Head injury: after the ‘golden hour’ come the danger hours?
It might seem reassuring when patients present late after a head injury. If a patient is going to have an intracranial haemorrhage, in usual circumstances we expect it to become apparent in the first 24 hours after injury. Marincowitz et al investigated the incidence of traumatic abnormalities in 101 late presenters. They also evaluated the performance of the National Institute for Health and Care Excellence (NICE) criteria for computerised tomography (CT) scanning in that group. There were two very interesting findings. First, an astounding 9.9% of late-presenting patients had a traumatic abnormality, 3% required neurosurgery and 1% died. We should bear in mind that the sample size is small and there is potential for selection bias: only patients who underwent CT scanning were included. We therefore wouldn’t expect such a high incidence in undifferentiated late-presenting patients, so it is important that clinicians don’t over-react to this initial finding.
Second, however, is the fact that the NICE criteria for cranial CT scanning missed 30% of traumatic abnormalities. While you may react to that figure by questioning the clinical significance of those injuries, when you read this paper you should note that 25% of patients who required neurosurgery or died were also missed by the NICE criteria. This work therefore appears to clearly demonstrate the need for a bespoke clinical decision rule to guide the management of patients who present >24 h after head injury.
Paediatric procedural sedation: is the UK falling behind?
The literature on procedural sedation for children in the Emergency Department extends back at least 25 years. As long ago as 1998, McGlone et al described the use of ketamine as an alternative to “brutacaine” in the Journal of Accident & Emergency Medicine.1 The benefits of avoiding hospital admission and general anaesthesia are readily apparent. It is alarming, therefore, that the qualitative analysis of focus group data by McCoy et al this month reveals that emergency physicians in the United Kingdom are still experiencing many barriers in delivering this service. In a linked editorial, Krauss and Green provide a number of helpful tips for Paediatric Emergency Departments in the United Kingdom, based on their experience in the United States where procedural sedation protocols are long established. Both papers clearly highlight a pressing need to develop practice in parts of the United Kingdom. They call for a national response to improve training and competency assessment for this important skill.
Do nice doctors get sued?
According to an old medical myth, less skilled surgeons may make up for what they lack in technical ability by being excellent communicators.

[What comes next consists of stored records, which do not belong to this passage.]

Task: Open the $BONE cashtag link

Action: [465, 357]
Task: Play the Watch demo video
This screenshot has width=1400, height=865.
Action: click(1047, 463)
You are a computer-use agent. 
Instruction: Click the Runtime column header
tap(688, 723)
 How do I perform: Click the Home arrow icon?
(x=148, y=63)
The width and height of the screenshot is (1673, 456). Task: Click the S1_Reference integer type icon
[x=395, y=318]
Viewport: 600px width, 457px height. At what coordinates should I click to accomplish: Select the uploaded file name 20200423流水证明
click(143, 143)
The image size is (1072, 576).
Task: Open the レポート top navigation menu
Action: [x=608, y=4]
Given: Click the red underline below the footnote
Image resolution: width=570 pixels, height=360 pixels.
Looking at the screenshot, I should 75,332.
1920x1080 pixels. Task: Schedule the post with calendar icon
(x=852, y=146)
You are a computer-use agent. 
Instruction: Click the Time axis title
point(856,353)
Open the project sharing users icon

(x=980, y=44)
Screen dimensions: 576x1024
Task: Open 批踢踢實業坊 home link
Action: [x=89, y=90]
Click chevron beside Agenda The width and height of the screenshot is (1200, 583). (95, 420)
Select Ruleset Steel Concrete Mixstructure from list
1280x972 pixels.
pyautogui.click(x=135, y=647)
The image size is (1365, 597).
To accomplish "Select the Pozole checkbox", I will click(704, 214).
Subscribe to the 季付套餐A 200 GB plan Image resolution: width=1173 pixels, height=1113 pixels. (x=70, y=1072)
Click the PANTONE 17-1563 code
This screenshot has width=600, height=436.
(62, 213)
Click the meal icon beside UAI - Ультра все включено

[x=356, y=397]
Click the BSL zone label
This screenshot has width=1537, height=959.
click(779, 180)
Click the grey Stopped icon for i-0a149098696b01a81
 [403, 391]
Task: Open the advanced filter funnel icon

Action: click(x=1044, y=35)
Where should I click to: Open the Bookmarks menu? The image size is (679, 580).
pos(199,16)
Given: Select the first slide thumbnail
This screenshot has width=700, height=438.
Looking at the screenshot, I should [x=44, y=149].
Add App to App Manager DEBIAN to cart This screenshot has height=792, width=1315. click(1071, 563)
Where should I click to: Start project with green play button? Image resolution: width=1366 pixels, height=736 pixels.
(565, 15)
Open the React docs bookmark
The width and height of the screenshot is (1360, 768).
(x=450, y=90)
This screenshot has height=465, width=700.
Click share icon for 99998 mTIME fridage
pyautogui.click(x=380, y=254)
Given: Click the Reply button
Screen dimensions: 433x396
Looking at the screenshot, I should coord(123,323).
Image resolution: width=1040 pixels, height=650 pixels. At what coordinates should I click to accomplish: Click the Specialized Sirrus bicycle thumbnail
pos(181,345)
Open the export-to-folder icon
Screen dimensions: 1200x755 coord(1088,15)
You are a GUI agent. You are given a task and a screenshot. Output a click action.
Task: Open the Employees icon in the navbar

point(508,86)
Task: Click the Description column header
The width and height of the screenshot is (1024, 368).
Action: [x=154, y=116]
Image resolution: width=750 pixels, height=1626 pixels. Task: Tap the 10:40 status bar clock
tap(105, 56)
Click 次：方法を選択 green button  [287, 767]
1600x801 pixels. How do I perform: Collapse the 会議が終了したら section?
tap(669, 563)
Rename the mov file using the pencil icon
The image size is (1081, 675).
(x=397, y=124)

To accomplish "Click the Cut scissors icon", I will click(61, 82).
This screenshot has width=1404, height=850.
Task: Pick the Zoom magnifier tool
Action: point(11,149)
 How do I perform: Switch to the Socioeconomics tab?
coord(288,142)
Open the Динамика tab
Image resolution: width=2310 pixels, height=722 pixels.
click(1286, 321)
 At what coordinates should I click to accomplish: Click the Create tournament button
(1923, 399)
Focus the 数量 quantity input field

In this issue of the journal, Smith et al report an innovative randomised controlled trial in which patients in an Emergency Department waiting room were each shown a video of a doctor-patient encounter but were randomised to see a video that included some empathic statements made by the doctor or one that did not. The patients viewing videos of an ‘empathic’ doctor were less likely to report that they would sue the doctor if something went wrong. It seems, therefore, that nice doctors are less likely to be sued. However, before we step up our communication skills training at the expense of honing clinical skills, we should read the full paper and exercise caution. Nice doctors may have been slightly less likely to be sued but the difference was small and some patients would still have sued the ‘nice’ or ‘empathic’ doctors.
The human side of pre-hospital research
Most readers are likely to be familiar with PARAMEDIC, a large cluster randomised controlled trial evaluating the use of a manual compression device in pre-hospital cardiopulmonary resuscitation.2 The trial enrolled 4,771 patients in the pre-hospital environment, which was a huge success. In this issue of EMJ, Pocock et al explored the human factors that influenced delivery of the trial by paramedics. The findings of this survey provide some fascinating insights into the requirements for successful research delivery. This paper is therefore essential reading for anyone contemplating undertaking research in this highly challenging environment.